• 文章节选:
|---|
21 编写一个SQL查询,查找学生表中所有重复的学生名。

-- 编写一个SQL查询,查找学生表中所有重复的学生名。
-- 1.看到“找重复”的关键字眼,首先要用分组函数(group by),再用聚合函数中的计数函数count()给姓名列计数。
-- 2. 分组汇总后,生成了一个如下的表。从这个表里选出计数大于1的姓名,就是重复的姓名。
-- 创建一个辅助表,将姓名列进行行分组汇总
-- 选出辅助表中计数大于1的姓名
-- 结合前两步,将“创建辅助表”的步骤放入子查询

SELECT
	stu_name
FROM
	(
	SELECT
		stu_name,
		count(stu_name) AS num
	FROM
		student
	GROUP BY
		stu_name
) AS t1
WHERE
	num > 1;
-- stu_name|
-- --------+
-- 黑寡妇     |	
-- 方法二:
-- 这时候有的同学可能会想,为什么要这么麻烦创建一个子查询,不能用这个语句(将count放到where字句中)直接得出答案吗?

SELECT
	stu_name
FROM
	student
GROUP BY
	stu_name
WHERE
	count(stu_name) > 1;
-- SQL 错误 [1064] [42000]: You have an error in your SQL syntax; check the manual that corresponds to your MySQL server version for the right syntax to use near 
-- 'WHERE¶ count(stu_name) > 1' at line 7
-- where字句无法与聚合函数一起使用。因为where子句的运行顺序排在第二,运行到where时,表还没有被分组。

SELECT
	stu_name
FROM
	student
GROUP BY
	stu_name
HAVING
	count(stu_name) > 1;
-- stu_name|
-- --------+
-- 黑寡妇     |	

22 找出语文课中成绩第二高的学生成绩

现在有“课程表”,记录了学生选修课程的名称以及成绩。

现在需要找出语文课中成绩第二高的学生成绩。如果不存在第二高成绩的学生,那么查询应返回 null。
|---|
• 所给材料:
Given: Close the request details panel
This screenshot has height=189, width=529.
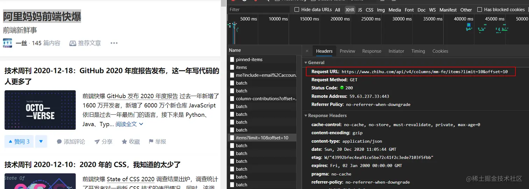Looking at the screenshot, I should click(x=307, y=51).
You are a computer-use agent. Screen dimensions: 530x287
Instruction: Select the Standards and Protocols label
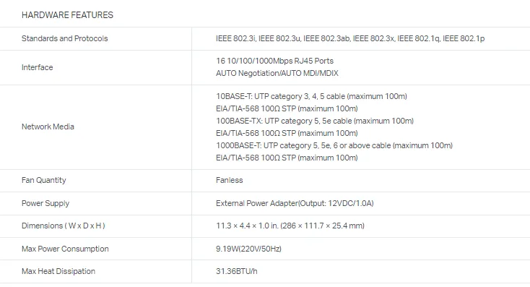click(x=64, y=38)
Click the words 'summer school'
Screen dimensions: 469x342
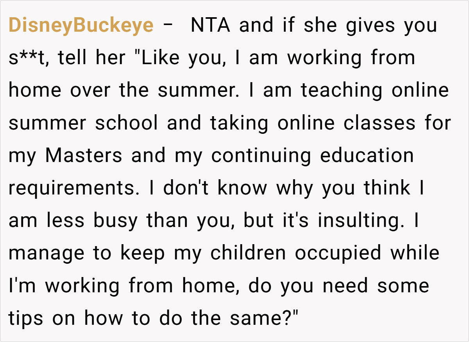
|---|
• 待办任务:
(1) 把数据行中从含有“Click the words 'summer school'”的那一行起、一直到数据行末尾的这一段(首尾都算在内)转成 JSON 字符串列表,每行一个字符串,空行略去。答案里不要包含图片。
(2) 接着这篇 SQL 查询教程的末尾往下续写。

• 各题答案:
(1)
[
  "Click the words 'summer school'",
  "Screen dimensions: 469x342"
]

(2)
-- 1 找出所有选修了“语文”课的学生成绩
-- 2 查找语文课程成绩的第二名
-- 3 考虑到成绩可能有一样的值,所以使用distinct 成绩进行成绩去重。
-- 方法一
SELECT
	max(DISTINCT score_prize)
FROM
	score
WHERE
	course_no = '0001'
	AND
      score_prize < (
	SELECT
		max(DISTINCT score_prize)
	FROM
		score
	WHERE
		course_no = '0001');
-- max(DISTINCT score_prize)|
-- -------------------------+
--                      70.0|	
-- 方法二
-- limit n子句表示查询结果返回前n条数据      
-- offset n表示跳过x条语句

SELECT
	ifnull(
(SELECT max(DISTINCT score_prize) FROM score
WHERE score_prize<(SELECT max(score_prize) FROM score WHERE course_no = '0001')
AND course_no = '0001')
, NULL) AS '语文课第二名成绩';

23 查询多表数据

图片

24 查询不在表中数据


select a.Name as Customers
from Customers as a
left join Orders as b
on a.Id=b.CustomerId
where b.CustomerId is null;

‘查询没有学过“蔡太师”老师所教的所有课的同学的学号、姓名’ 这道题看一下

25 查询薪水涨幅

-- 知道如何将“薪水涨幅“指标定义为入职薪水-当前薪水。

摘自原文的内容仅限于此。